Another great pleasure that this time and space affords is long hours in cafes reading and writing, writing, writing—channelling this rejuvenated creativity onto the page. Slowness therefore means I must finally put my money where my mouth is and see if I really do have any talent for writing fiction, narrative non-fiction, memoir and poetry.
But of course, this is why I’m calling this time off from running my company a ‘sabbatical’ rather than just an extended vacation. This was always going to be time to really explore my untapped creative resources and see where it takes me. And that is perhaps the most exciting thing: amidst, and because of all of this slowness I’m filled with a buzzing excitement, a creative, throbbing energy that I haven’t experienced since adolescence.

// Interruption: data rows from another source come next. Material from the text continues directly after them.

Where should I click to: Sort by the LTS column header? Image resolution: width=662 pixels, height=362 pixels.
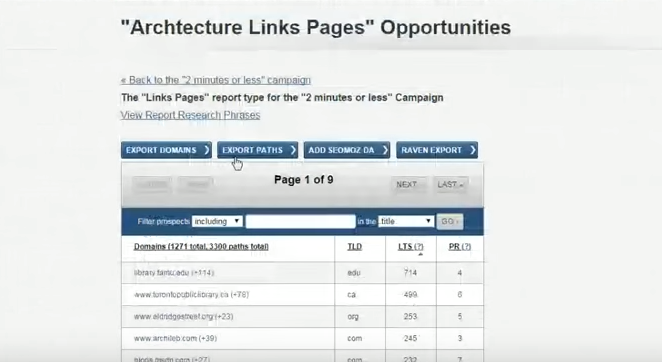coord(411,247)
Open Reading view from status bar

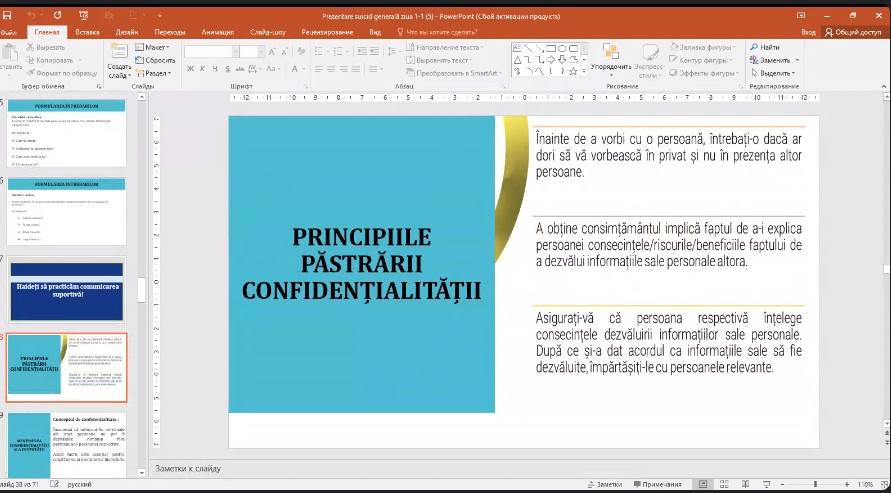tap(745, 484)

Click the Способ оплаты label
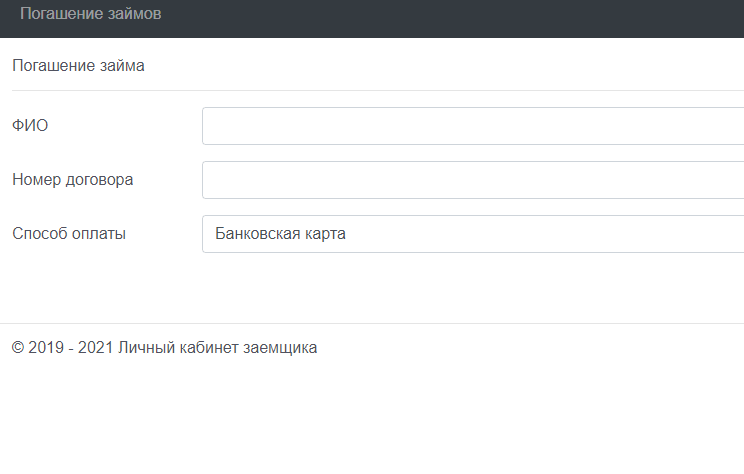pyautogui.click(x=69, y=234)
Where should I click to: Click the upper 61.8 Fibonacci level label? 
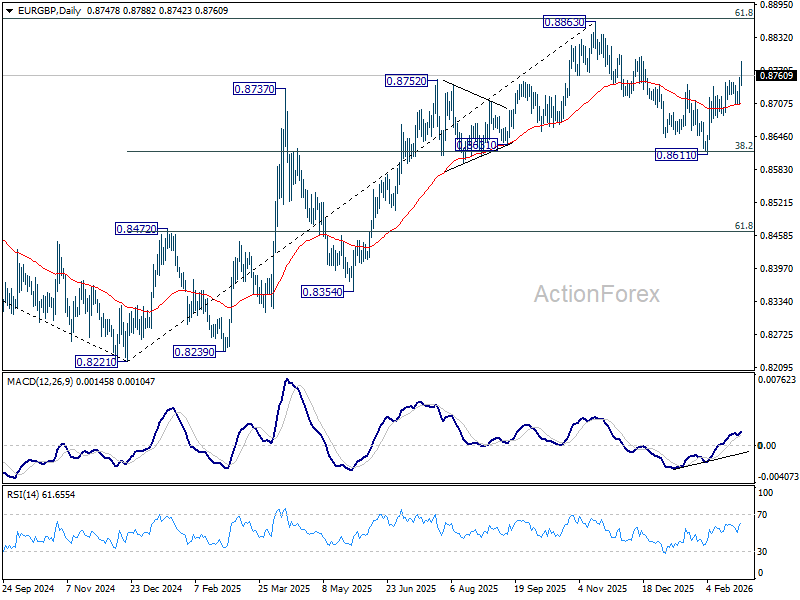[x=743, y=13]
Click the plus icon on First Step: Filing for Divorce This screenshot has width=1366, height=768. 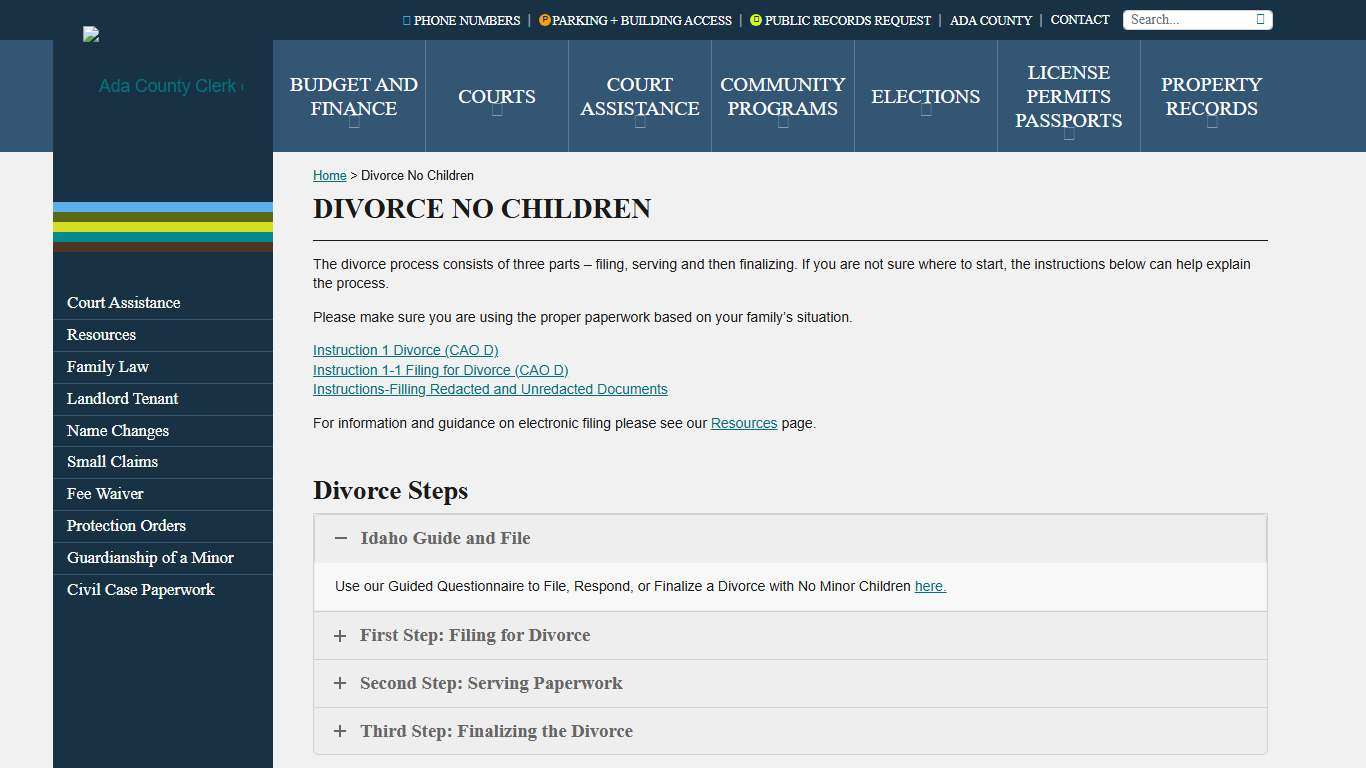pyautogui.click(x=340, y=635)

Ah! Adolescence! That was a golden, creative time for me. In middle age I feel inextricably drawn back to the innocence of myself as a budding young woman. I feel the pull of a force that is beyond the conscious, and it makes me wonder what this means in terms of the feminine archetypes.
‘We enact the Maiden whenever we bring virginal innocence to a new enterprise. When embarking on an adventure, setting out on travel on our own, or taking some risk in our professional lives, we can invoke out Maiden aspect to help us blend vitality with purity of intent,’ suggest two midwives and women’s wisdom visionaries, Elizabeth Davis and Carol Leonard.
In their seminal book, The Women’s Wheel of Life, Davis and Leonard lay out the 13 various archetypes that women can cycle through during their lifetime. In simple terms, an archetype is an essence or quality that we can personify in order to progress our psycho-spiritual growth.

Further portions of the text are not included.